Abstract P032: Nanoparticle Mediated Nox2-siRNA Therapy for Preventing Cardiac Dysfunction Following Myocardial Infarction

Abstract

Myocardial infarction (MI) is the most common cause of heart failure in the developed world. Following MI, reactive oxygen species (ROS) play a key role in the pathogenesis of cardiac remodeling leading to impaired ventricular function. Oxidative stress at high levels lead to many of the injury associated changes: proinflammatory cytokine release, myocyte apoptosis, cardiac fibrosis and hypertrophy. Nicotinamide adenine denucleotide phosphate (NADPH) oxidase with Nox2 as the catalytic subunit, is a major source for cardiac ROS production. After MI, Nox2 expression is significantly increased in the infarcted myocardium. Moreover, mice lacking the Nox2 gene are protected from ischemic injury. We used polyketals, a new class of acid-degradable polymers, as delivery vehicles for Nox2-siRNA to the post-MI environment. When engaged by macrophages, present in high quantities during MI, these particles have been shown to be taken up by macrophages and contents released within cells in active form. Nox2-siRNA was ion-paired to the cationic lipid DOTAP, and spherical particles averaging 500nm diameter were made by a single emulsion procedure with polyketal PK3 using PVA as surfactant. While a commercially available transfection reagent yielded 7% uptake as measured by flow cytometery, 81% of macrophages were positive for fluorescently-labeled siRNA in PK3-siNOX2 treated cells.
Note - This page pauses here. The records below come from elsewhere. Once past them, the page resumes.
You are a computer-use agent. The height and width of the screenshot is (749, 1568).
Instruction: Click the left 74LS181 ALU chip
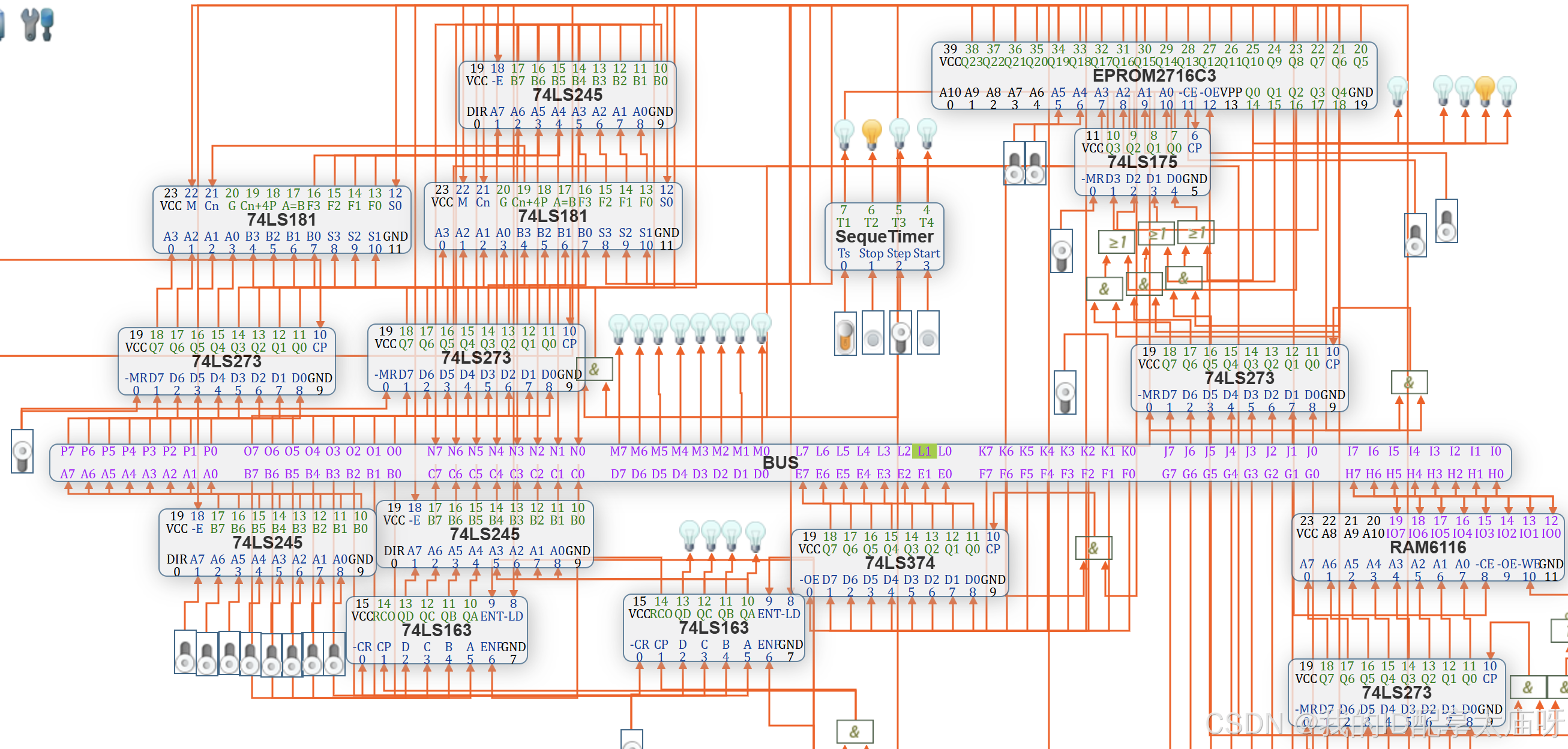281,220
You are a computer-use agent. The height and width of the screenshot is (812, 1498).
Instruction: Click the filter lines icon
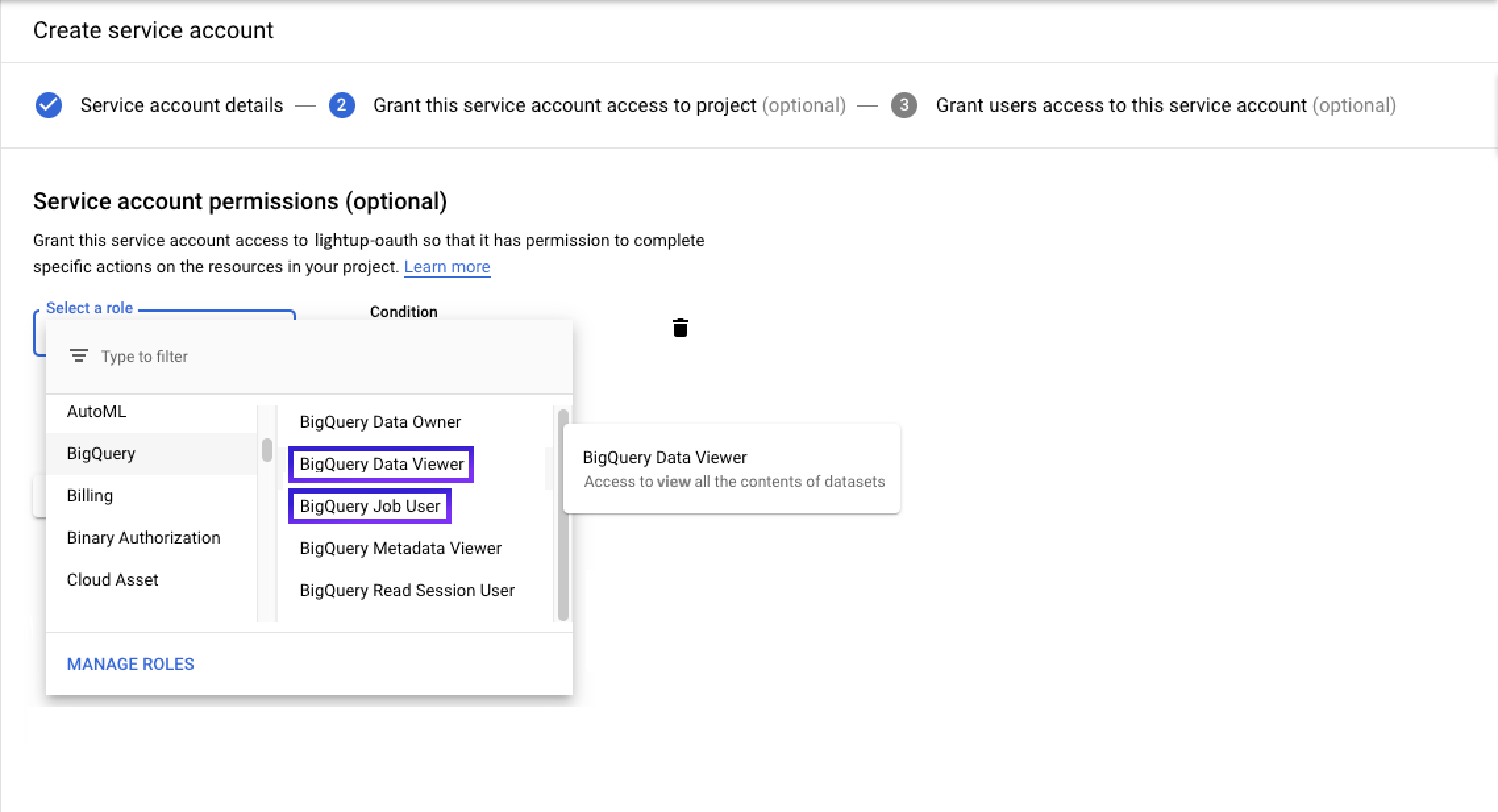(78, 356)
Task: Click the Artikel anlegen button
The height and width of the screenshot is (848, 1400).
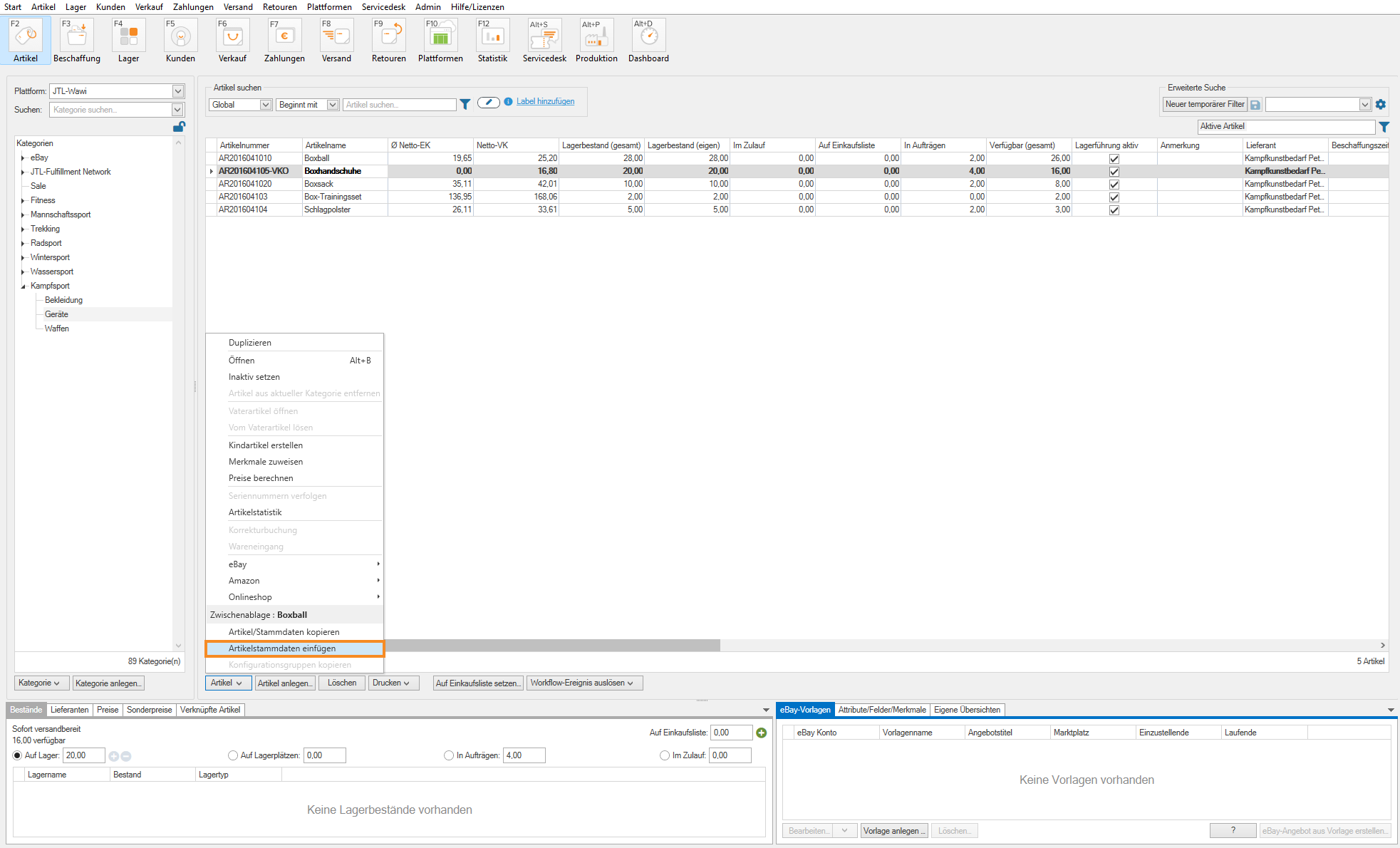Action: [285, 683]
These data were confirmed with confocal microscopy. Macrophages treated with PK3-siNOX2 demonstrated a significant 43% knockdown in Nox2 gene expression at 24 hours, while no reduction was seen with scrambled siRNA or empty particles. Functional activity was assessed by a fluorescent dihyroethidium dye based HPLC quantification after phorbol 12-myristate 13-acetate stimulation following 72 hours of particle treatment to measure superoxide production. PK3-siNox2 treated cells exhibited a 41% reduction in activity, with no significant changes seen with scrambled siRNA or empty particle treatment. Currently, the therapeutic potential of the Nox2-siRNA particles is being evaluated in a mouse model of ischemia-reperfusion. Successful completion of these studies could lead to a novel treatment for post-infarction injury.